• RECORD EXTRACTS:
--

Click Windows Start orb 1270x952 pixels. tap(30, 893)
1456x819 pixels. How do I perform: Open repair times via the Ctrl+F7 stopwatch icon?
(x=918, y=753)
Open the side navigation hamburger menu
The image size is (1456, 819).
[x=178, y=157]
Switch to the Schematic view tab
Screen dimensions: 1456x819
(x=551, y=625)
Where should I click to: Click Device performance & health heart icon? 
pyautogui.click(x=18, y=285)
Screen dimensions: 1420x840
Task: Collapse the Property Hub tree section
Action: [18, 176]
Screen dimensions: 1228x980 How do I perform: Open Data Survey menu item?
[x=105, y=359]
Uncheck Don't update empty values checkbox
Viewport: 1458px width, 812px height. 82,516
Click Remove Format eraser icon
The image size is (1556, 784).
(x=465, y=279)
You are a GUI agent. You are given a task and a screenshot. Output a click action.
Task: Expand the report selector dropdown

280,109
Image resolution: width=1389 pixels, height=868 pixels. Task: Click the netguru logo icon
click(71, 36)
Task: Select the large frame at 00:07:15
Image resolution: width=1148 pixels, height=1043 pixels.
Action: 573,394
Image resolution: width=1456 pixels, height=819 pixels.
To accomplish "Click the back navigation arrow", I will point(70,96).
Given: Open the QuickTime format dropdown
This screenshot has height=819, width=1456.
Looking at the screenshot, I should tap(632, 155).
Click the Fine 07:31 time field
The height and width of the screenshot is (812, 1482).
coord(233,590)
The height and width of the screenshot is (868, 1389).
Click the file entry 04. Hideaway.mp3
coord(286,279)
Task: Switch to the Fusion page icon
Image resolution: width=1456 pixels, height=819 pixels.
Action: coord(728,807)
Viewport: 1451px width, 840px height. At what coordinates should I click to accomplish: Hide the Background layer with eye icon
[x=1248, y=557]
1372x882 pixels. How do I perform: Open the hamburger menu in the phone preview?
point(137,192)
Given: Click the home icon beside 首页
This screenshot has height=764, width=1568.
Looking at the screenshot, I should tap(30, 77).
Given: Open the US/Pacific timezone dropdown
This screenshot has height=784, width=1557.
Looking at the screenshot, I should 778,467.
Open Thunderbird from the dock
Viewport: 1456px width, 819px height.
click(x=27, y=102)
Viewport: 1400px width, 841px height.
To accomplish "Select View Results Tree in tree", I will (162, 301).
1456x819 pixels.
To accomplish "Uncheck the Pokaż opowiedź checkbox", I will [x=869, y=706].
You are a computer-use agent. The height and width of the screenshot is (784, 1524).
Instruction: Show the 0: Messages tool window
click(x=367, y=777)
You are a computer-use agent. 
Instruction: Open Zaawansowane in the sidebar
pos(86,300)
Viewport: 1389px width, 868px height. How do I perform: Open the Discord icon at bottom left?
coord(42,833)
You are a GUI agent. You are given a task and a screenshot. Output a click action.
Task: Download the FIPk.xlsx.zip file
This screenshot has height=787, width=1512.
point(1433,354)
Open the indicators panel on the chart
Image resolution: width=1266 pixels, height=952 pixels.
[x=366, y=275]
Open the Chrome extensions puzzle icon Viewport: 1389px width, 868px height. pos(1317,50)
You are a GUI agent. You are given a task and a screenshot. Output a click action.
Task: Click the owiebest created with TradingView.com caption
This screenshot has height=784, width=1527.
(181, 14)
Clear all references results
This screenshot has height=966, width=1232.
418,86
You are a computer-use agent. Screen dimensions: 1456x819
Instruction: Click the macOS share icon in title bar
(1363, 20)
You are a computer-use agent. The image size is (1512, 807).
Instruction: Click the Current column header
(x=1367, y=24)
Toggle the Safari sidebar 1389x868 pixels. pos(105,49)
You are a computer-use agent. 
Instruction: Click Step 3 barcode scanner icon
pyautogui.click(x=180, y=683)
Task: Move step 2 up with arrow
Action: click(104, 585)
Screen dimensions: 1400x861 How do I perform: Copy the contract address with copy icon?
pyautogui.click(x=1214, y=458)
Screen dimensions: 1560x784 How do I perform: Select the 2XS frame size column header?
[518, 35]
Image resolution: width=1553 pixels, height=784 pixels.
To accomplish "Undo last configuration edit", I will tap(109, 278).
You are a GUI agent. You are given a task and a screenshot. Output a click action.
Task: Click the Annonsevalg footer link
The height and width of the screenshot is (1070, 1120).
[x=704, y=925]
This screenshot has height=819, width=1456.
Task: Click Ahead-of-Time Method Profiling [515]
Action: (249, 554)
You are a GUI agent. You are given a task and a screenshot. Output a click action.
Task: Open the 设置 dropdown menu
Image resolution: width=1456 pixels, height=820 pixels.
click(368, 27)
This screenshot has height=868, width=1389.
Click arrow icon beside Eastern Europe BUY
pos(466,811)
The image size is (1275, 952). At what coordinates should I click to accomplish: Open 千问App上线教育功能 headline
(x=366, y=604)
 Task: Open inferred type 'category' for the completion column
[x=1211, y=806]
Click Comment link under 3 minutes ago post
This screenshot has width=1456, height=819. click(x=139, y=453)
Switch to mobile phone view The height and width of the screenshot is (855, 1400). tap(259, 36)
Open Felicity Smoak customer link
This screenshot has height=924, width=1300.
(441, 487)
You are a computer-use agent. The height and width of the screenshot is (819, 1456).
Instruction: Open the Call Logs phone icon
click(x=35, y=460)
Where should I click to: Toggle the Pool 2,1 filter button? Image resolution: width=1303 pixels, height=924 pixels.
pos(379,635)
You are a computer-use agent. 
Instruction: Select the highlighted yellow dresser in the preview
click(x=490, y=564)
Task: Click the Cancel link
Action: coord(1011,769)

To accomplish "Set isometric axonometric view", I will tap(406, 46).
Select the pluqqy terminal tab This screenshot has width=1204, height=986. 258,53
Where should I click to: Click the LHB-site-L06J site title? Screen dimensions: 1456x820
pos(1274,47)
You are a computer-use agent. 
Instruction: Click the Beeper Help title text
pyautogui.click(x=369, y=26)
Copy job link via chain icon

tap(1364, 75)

--

• TO DO:
If a line in the records holds the string "navigation", copy it.

• THE ANSWER:
Open the side navigation hamburger menu
To accomplish "Click the back navigation arrow", I will point(70,96).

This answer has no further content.